● **MATERIAL FOR THIS EXERCISE**:
####
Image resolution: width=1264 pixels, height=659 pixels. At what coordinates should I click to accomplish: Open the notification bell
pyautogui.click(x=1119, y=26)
####
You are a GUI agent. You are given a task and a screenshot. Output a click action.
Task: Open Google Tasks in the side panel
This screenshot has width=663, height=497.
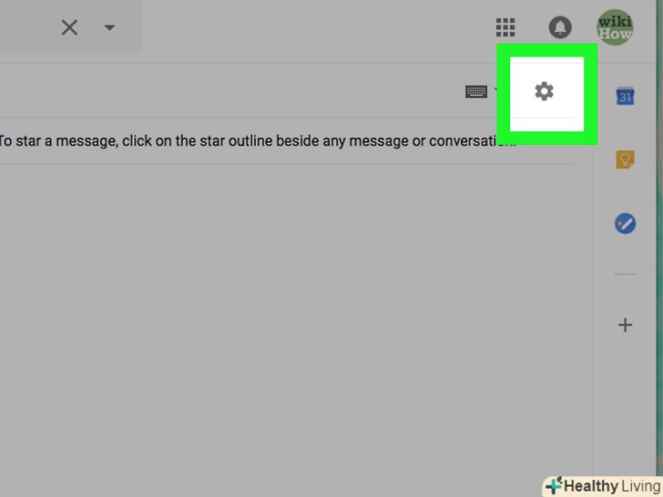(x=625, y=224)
####
● **WORK TO DO**: Turn the records from the line containing "You are a GUI" up to and including the line containing "(x=625, y=224)" into a JSON list of strings, one string per line, with blank lines skipped. Leave the pictures out of the list.

● **EXERCISE OUTPUT**:
[
  "You are a GUI agent. You are given a task and a screenshot. Output a click action.",
  "Task: Open Google Tasks in the side panel",
  "This screenshot has width=663, height=497.",
  "(x=625, y=224)"
]